_Work to complete_
Copy the passage on Castro and the American journalists from "Teel tells the" to "approaches to journalism.", putting "compelling" in place of each "fascinating".

_Text section_
++++

On November 26, 2016, upon Fidel Castro’s death, the New York Times trumpeted that the Cuban leader “Brought the Cold War to the Western Hemisphere” (A1). [End Page 598] The headline, as anyone with a passing knowledge of postwar US history knows, was demonstrably false, and its appearance was made particularly ironic by the Times’ concurrent bemoaning of the “fake news” stories consumed by supporters of president-elect Donald Trump. The headline made clear that the Times’ mythmaking about Castro would continue after his death, while raising questions about the integrity of reputable US news sources and its ongoing construction of the United States as a perpetually imperiled defender of global freedom.

These questions drive Leonard Ray Teel’s engaging new book, which tells the story of the years leading up to the Cuban Revolution, during which American journalists saw Castro not as a hemispheric aggressor but as a swashbuckling fighter who opposed the corrupt tyranny of Fulgencio Batista’s dictatorship. In 1957 and 1958, as Batista imposed increasingly strict censorship policies on Cuban journalists, American journalists embedded themselves with the insurgents in the Sierra Maestra and assumed important roles in the struggle to overthrow Batista. In April 1959, Castro bestowed medals on 13 American journalists for reporting on the strength of Castro’s movement and its principles and the atrocities inflicted by Batista’s government. By focusing on the stories of these 13 journalists, Teel provides us with a window into a historical moment when Castro was lauded as a hero, and then pieces together how he conscripted journalists to craft his historic image.

Teel tells the story of “the 13” episodically, recounting their backgrounds, their dramatic journeys with the revolutionaries, the narratives they published, and how those news stories circulated. The stories of Herbert L. Matthews, Andrew St. George, and Georgette “Dickey” Chapelle (the only woman in the group) are particularly fascinating. Equally fascinating are Teel’s explorations of the journalists’ motivations, which included previous experiences with fascism as well as more immediate career ambitions, and their various approaches to journalism.

++++

_Dataset extract_
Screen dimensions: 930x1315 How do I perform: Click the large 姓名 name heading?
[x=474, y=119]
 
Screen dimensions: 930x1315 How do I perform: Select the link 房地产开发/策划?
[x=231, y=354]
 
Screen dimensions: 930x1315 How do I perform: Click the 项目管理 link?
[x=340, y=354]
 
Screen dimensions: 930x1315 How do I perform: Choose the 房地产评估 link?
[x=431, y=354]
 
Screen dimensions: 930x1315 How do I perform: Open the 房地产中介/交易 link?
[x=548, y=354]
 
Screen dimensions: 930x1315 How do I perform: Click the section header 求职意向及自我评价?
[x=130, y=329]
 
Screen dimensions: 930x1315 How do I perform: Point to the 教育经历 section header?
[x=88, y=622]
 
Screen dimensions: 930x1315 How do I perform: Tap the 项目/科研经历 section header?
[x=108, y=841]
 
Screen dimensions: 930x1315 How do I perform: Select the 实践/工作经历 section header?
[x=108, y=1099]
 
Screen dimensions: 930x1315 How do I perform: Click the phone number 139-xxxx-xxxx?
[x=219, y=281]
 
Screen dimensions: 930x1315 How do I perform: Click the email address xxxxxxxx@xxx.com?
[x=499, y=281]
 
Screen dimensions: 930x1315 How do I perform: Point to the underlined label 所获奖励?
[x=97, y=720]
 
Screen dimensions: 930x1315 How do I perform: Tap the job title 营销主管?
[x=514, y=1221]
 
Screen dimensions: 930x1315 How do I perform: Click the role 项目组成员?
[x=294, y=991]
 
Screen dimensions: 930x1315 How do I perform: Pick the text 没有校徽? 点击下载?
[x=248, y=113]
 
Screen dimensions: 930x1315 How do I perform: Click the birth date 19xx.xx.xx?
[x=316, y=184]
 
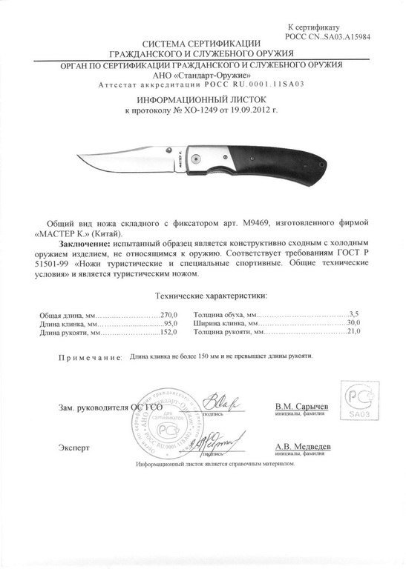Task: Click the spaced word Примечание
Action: click(90, 358)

++++

_Solution to the problem_
Teel tells the story of “the 13” episodically, recounting their backgrounds, their dramatic journeys with the revolutionaries, the narratives they published, and how those news stories circulated. The stories of Herbert L. Matthews, Andrew St. George, and Georgette “Dickey” Chapelle (the only woman in the group) are particularly compelling. Equally compelling are Teel’s explorations of the journalists’ motivations, which included previous experiences with fascism as well as more immediate career ambitions, and their various approaches to journalism.